Traci L. Jones
Whose fault is it when someone young dies? Jazz Sanders is certain, dead certain, that her best friend's untimely death is her fault--after all she was the one driving the car. What happens when you are the one to survive? How do you learn how to live again? In my fourth novel, Dead Certain, Jazz Sanders struggles to find a path back to life and living, after a deadly car accident. No wands, magic spells, ghosts or dystopian authorities here. You'll find only raw emotion, overwhelming feelings of guilt, and a struggle back to normal life in my newest realistic fiction novel.
Ezzy Summers is a freshman who longs to be noticed. When she discovers that she has a what her friends' insist is superpower, she worries that she might suddenly be too different. Ezzy is a Seer, someone who can see into the souls of others While she is certain this skill is useless she still must decide whether to join the fight against the evil that is infecting her classmates, her community and her country. Sure that her ability isn't a superpower at all, and she doubts her ability to make a difference, especially in the life of a new friend who endures escalating harassment from students at their high school.

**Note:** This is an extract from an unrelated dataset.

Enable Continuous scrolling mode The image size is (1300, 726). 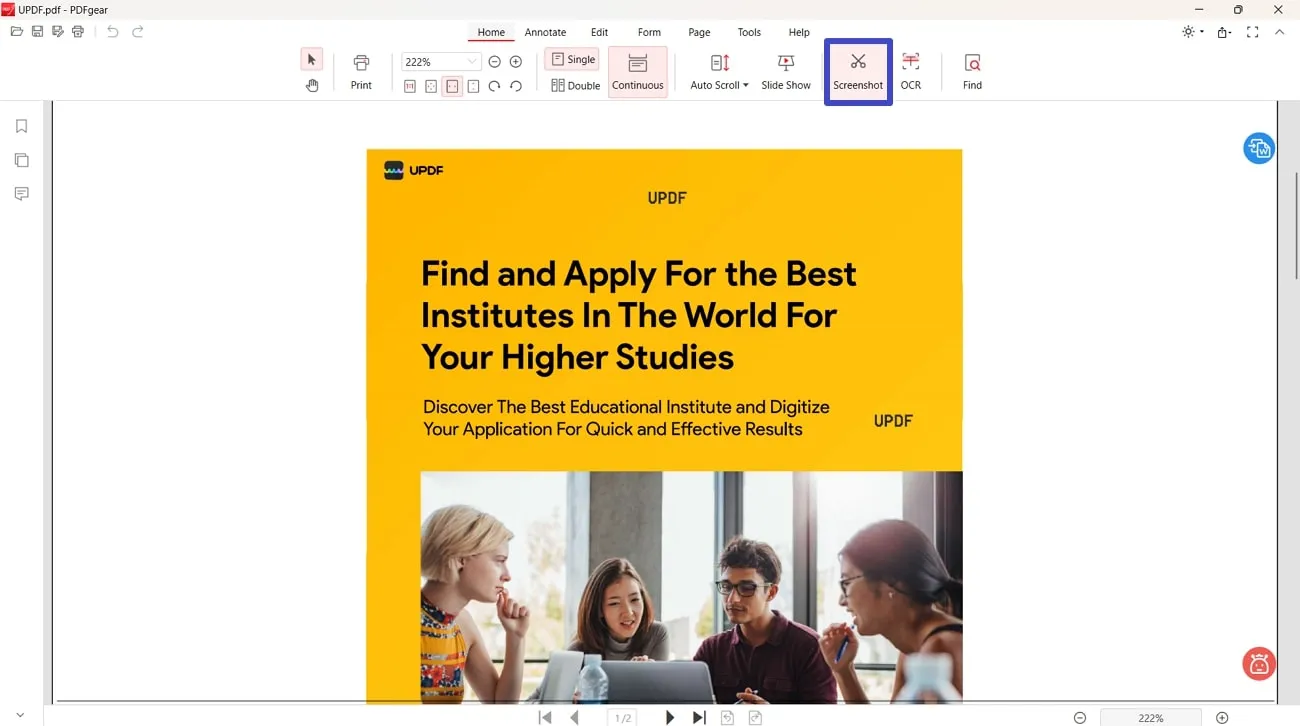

Amethyst Peters, otherwise known as Amey, has had enough. Enough foster homes, enough harried and overworked social workers, enough adults in her life not listening to a word she says. So a year and a half ago she stopped talking. For months she hasn’t said a word, in silent protest, as well as a way to have a little control in her out of control life. It’s pretty easy refusing to talk, especially since there are other ways of getting her point across. Even if her latest technique was breaking someone’s little finger. But rather than landing her in juvie, she finds herself in foster kid paradise. Pikes Peak Rehabilitation Home. Nestled in the Rocky Mountains, PPRT, is heaven on earth. Fresh food, fresh air, safety, and friends. Well, friends would be possible if Amey could find it in herself to speak up. Hobbled by her habitual silence, Amey has to find her voice again, if she is to make and keep friends, as well as protect a new girl who is in need of someone to speak up for her.